Nach und nach kann der Geschworene Nr. 8 einen nach dem anderen davon überzeugen, dass es in den Aussagen der Zeugen erhebliche Widersprüche gibt. So z.B. kann der 75jährige Nachbar durch den Lärm des durchrasenden Zugs vor seinem Fenster doch realistisch gar nicht gehört haben, was im Stockwerk über ihm gerufen wurde.
Die Frau auf der gegenüberliegenden Seite – kann sie wirklich gesehen haben, was sie vorgibt beobachtet zu haben? Wurde der Vater wirklich auf die Art und Weise ermordet wie der Staatsanwalt sich bemüht hat in seiner Beweisführung darzulegen?
Nach und nach entrollt sich ein Fall, der immer weniger auf angeblichen Tatsachen, sondern nur noch auf immer dünner werdenden Indizien beruht. Jede Abstimmungsrunde fördert immer mehr „Nicht Schuldig“ zutage.

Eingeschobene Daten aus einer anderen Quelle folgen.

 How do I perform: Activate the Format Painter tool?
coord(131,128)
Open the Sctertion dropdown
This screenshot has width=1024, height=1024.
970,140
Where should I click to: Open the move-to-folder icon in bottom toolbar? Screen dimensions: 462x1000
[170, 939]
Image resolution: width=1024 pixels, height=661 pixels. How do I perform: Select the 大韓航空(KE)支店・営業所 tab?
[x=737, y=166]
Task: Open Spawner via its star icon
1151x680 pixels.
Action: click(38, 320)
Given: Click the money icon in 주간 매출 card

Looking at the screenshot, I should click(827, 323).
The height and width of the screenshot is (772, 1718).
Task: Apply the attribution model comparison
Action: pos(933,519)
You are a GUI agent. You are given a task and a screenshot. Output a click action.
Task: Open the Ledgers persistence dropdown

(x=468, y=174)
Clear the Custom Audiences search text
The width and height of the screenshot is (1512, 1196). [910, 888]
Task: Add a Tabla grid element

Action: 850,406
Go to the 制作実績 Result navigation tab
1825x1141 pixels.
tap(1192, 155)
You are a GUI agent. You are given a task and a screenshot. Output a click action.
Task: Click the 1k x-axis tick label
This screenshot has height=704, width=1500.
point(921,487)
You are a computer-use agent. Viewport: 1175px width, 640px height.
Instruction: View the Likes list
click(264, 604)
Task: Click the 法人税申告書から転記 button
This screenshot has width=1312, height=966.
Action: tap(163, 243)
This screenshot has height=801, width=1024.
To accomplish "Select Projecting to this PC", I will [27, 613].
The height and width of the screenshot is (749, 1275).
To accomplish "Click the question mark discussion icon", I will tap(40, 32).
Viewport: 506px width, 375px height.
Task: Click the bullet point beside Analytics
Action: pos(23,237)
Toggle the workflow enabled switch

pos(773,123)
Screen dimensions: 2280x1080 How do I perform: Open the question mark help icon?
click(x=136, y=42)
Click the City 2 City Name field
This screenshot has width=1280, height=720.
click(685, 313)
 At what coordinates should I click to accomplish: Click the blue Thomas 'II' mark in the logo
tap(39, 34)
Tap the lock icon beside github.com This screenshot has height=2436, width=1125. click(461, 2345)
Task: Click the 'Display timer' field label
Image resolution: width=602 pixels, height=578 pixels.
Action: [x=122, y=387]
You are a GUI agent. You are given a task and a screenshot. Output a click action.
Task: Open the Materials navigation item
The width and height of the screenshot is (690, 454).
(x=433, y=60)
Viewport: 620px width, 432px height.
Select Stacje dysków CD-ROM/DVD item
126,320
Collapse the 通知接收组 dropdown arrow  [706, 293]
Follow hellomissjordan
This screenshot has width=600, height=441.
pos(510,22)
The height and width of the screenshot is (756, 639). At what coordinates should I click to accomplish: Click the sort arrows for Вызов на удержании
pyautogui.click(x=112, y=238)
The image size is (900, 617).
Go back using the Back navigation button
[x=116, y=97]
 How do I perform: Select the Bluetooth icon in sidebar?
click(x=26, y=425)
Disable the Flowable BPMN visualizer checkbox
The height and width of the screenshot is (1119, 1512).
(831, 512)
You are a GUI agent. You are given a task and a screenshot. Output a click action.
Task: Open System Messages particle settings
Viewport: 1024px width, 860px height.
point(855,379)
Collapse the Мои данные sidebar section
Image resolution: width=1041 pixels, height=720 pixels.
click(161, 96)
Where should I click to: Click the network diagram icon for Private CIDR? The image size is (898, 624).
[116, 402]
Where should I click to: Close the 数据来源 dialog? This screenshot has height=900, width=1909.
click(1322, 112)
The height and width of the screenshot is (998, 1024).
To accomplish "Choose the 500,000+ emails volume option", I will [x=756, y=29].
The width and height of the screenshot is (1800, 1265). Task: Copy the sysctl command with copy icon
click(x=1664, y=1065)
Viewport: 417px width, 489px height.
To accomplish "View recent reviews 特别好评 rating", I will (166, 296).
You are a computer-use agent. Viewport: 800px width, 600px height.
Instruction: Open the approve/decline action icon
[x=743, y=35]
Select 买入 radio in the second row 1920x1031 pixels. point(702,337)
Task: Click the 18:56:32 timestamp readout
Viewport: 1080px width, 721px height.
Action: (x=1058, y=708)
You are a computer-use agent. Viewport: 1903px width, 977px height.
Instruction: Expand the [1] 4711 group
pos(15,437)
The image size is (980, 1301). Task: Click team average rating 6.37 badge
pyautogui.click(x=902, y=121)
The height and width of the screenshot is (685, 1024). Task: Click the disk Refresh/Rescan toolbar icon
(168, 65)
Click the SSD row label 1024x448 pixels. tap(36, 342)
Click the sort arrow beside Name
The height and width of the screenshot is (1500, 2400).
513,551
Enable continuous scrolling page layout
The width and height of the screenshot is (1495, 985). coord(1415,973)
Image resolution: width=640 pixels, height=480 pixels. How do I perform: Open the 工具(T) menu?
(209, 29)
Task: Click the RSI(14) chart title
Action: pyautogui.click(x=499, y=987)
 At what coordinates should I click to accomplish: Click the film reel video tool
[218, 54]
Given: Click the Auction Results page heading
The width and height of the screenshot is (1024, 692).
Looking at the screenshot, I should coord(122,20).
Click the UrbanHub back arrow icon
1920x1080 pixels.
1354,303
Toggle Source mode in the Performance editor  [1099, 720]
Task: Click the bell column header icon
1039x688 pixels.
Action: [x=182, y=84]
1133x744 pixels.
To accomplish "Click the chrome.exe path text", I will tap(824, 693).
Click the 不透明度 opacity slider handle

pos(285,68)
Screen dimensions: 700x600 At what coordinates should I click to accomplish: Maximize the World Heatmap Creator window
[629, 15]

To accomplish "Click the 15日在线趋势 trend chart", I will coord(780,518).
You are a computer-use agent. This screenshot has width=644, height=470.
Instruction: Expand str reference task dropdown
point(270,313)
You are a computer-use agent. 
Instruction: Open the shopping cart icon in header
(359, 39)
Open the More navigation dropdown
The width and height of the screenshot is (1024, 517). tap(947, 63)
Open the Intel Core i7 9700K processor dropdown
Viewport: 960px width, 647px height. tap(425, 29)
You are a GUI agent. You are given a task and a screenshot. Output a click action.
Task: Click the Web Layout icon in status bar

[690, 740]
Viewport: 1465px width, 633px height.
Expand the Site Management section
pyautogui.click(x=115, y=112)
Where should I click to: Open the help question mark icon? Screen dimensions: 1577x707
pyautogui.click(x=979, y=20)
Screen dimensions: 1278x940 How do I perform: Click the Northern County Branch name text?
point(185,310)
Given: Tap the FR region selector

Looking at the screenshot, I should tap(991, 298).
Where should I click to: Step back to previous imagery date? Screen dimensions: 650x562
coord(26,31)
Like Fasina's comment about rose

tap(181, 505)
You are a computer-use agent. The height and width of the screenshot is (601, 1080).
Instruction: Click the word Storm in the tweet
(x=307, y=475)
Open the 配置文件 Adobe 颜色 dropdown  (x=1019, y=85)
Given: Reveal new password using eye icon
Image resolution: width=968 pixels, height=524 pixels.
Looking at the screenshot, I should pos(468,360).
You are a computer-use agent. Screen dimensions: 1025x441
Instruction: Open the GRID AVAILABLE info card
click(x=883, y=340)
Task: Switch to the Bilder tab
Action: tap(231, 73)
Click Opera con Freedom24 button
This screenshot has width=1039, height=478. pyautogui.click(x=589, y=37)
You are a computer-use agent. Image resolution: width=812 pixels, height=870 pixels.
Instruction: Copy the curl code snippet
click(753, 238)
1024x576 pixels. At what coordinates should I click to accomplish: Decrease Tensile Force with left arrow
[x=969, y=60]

Vorurteile verdunkeln die Wahrheit
Ein Zustand, der den Geschworenen Nr. 3 immer stärker aufbringt. Er schreit fast nur noch und scheint gegen jede Art von sachlicher Argumentation immun. In einem Wortgefecht konfrontiert Geschworene Nr. 8 ihn dann schlussendlich:
„Seitdem Sie diesen Raum betreten haben, spielen Sie sich als Rächer der menschlichen Gemeinschaft auf. Dieser Junge soll sterben, nicht, weil er schuldig ist, sondern weil Sie es wollen!“
Nr. 8 fährt fort:
„Es ist immer schwierig, persönliche Vorurteile aus einer Sache wie dieser zu halten. Und wo immer man auf sie trifft, verdunkeln Vorurteile immer die Wahrheit. Ich weiß wirklich nicht, was die Wahrheit ist. Ich nehme nicht an, dass irgendjemand sie jemals wirklich weiss. (…) Aber wir haben einen begründeten Zweifel, und das ist etwas, das in unserem System sehr wertvoll ist. Keine Jury kann einen Menschen schuldig erklären, es sei denn, es ist sicher.“
Es ist die Pflicht eines jeden einzelnen von uns, in diesen Tagen mehr als in denen zuvor, Informationen und Meinungen Dritter kritisch zu hinterfragen. Ebenso die Motivationen, die dahinter stecken könnten. Ein gemütliches Einrollen und das unbedachte und bequeme Übernehmen von Meinungen Dritter in der pauschalen und schnellen Verurteilung Andersdenkender, macht einen mitschuldig an der Verbreitung von etwaigen Unwahrheiten. Versuchen Sie Ruhe zu bewahren, suchen Sie nach der Wahrheit. Sammeln Sie Argumente. Auch von der Gegenseite. Selbst dann, wenn Sie das aufregt. Beziehen Sie alles mit ein. Machen Sie sich nicht gemein. Haben Sie keine Furcht das Wort zu ergreifen, auch, wenn Sie sich alleine wähnen.
Wie das Beispiel des Geschworenen Nr. 8 Ihnen vor Augen führen soll: Ihre Stimme kann verändern. Kann Verunsicherung nehmen und zu mehr Klarheit verhelfen.
Seine Stimme, sein Anstand und sein beharrlicher Wunsch nach Aufklärung machen den Geschworenen Nr. 8 zu einem überaus wertvollen Filmhelden, dessen Beispiel man im realen Leben folgen sollte.